-- WHAT YOU HAVE TO DO --
Each record below is to be output unchanged, and any picture is to be dropped.

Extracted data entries
=== Section Start ===

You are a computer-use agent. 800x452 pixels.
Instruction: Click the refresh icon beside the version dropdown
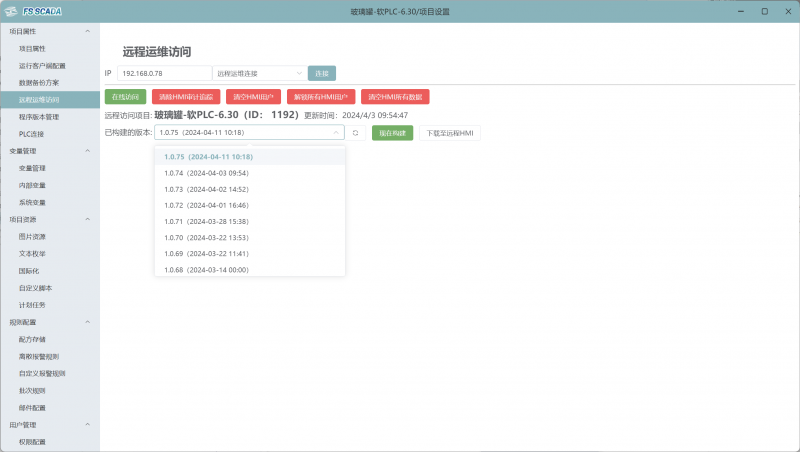[x=355, y=132]
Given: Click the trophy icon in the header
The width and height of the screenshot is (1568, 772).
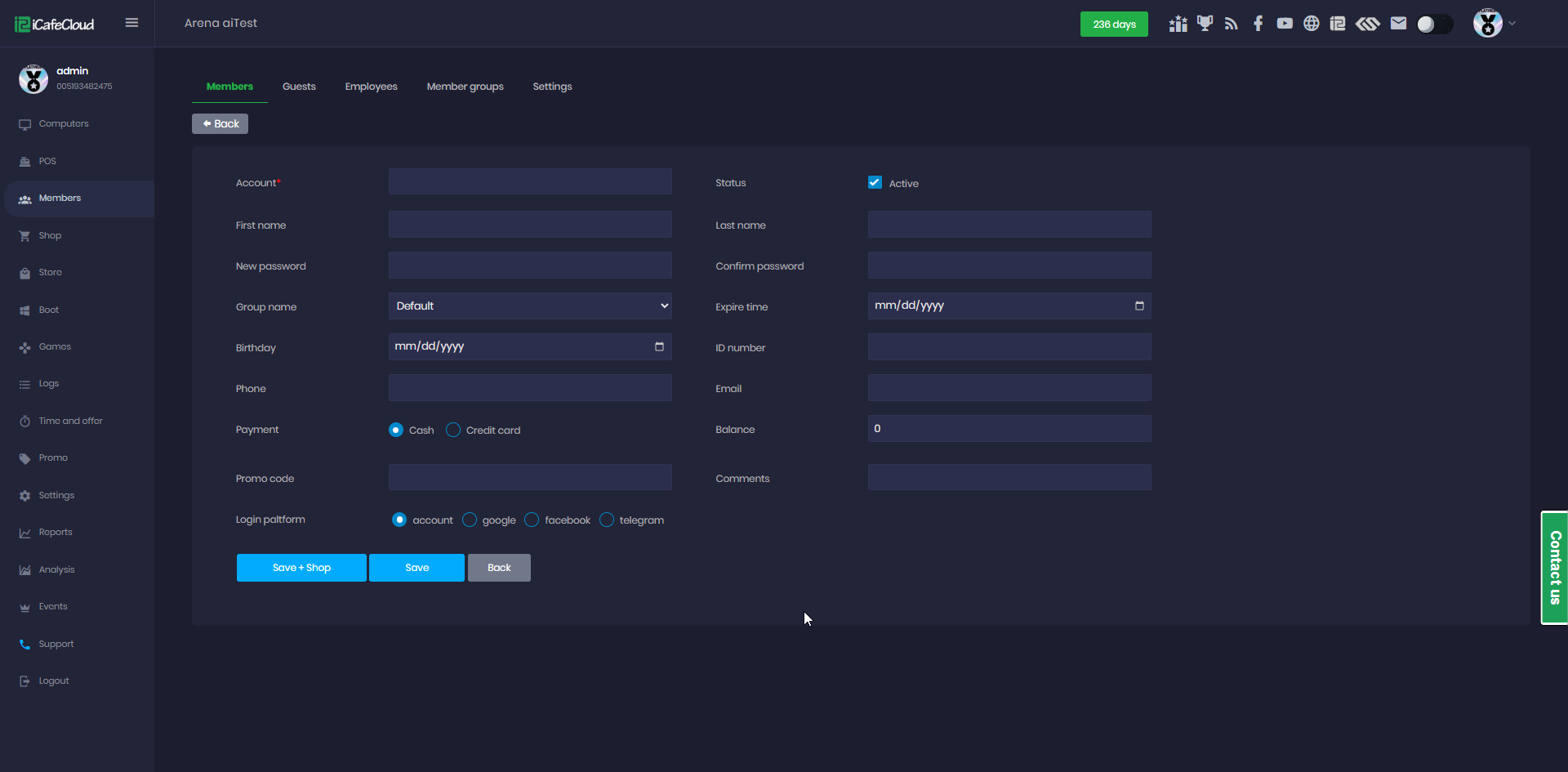Looking at the screenshot, I should pos(1205,24).
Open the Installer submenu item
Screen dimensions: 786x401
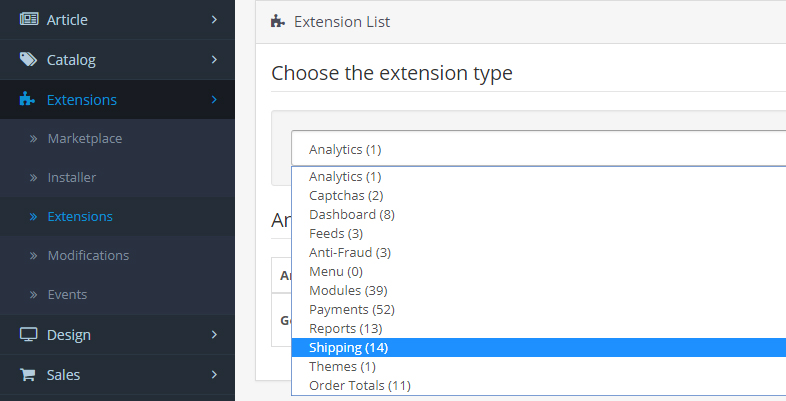click(71, 178)
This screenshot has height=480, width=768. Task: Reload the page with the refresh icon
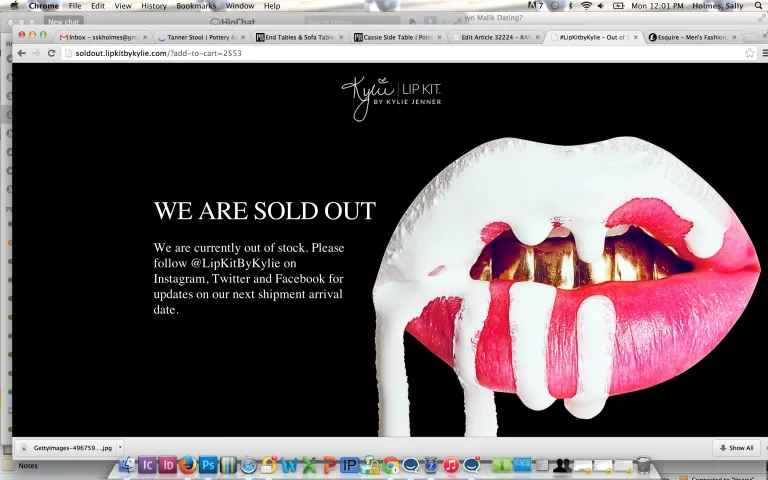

=== Section End ===

-- RESPONSE TO THE EXERCISE --
You are a computer-use agent. 800x452 pixels.
Instruction: Click the refresh icon beside the version dropdown
[x=355, y=132]
Given: Click the trophy icon in the header
The width and height of the screenshot is (1568, 772).
Looking at the screenshot, I should pos(1205,24).
Open the Installer submenu item
Screen dimensions: 786x401
click(71, 178)
This screenshot has height=480, width=768. Task: Reload the page with the refresh icon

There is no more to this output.